PROBLEM REQUIREMENTS:
The required output is the exact text of the lines from the line containing "The height and" through the final line below, inclusive, without pictures.

DATA FOR THIS EXERCISE:
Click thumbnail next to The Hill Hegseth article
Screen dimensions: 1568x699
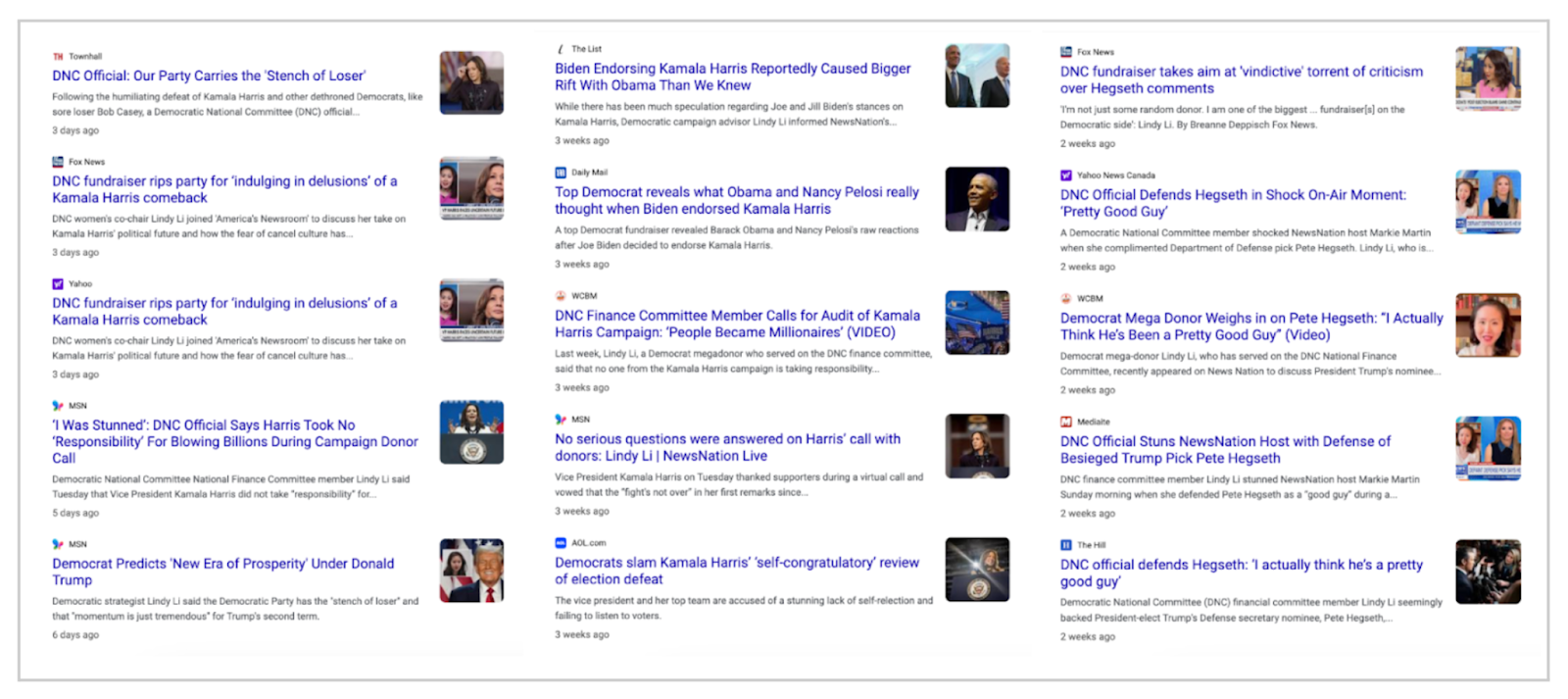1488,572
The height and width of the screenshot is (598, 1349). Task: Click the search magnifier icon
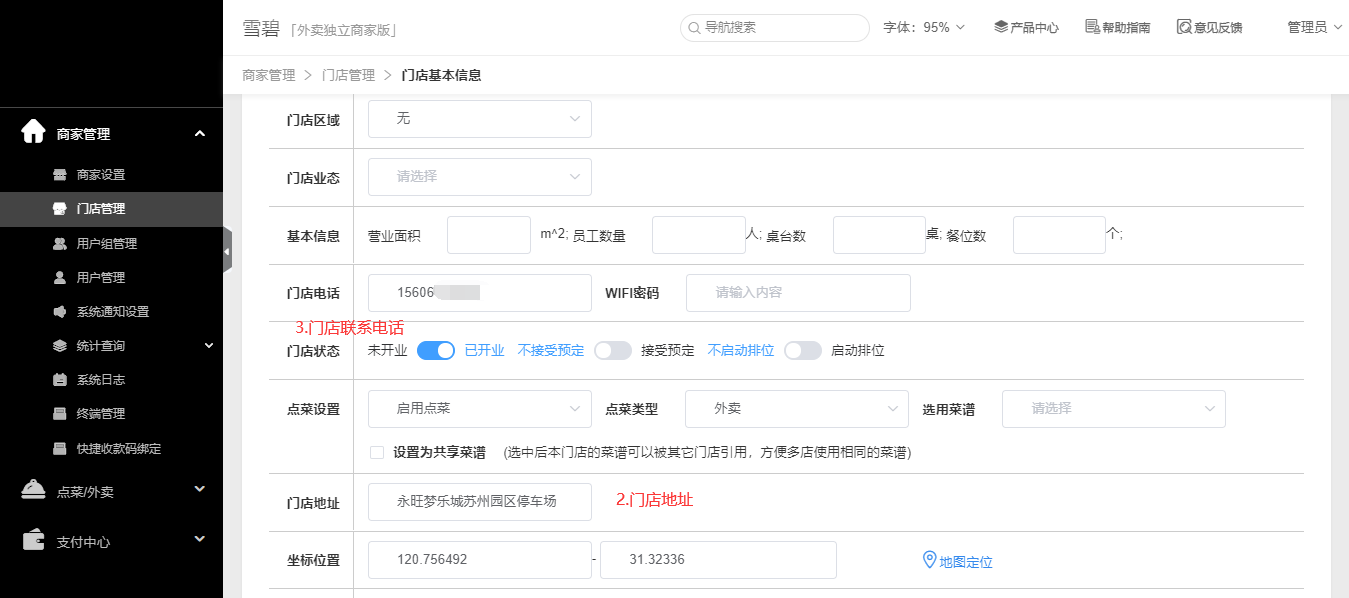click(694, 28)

SOLUTION TO THE PROBLEM:
The height and width of the screenshot is (598, 1349). Task: Click the search magnifier icon
click(694, 28)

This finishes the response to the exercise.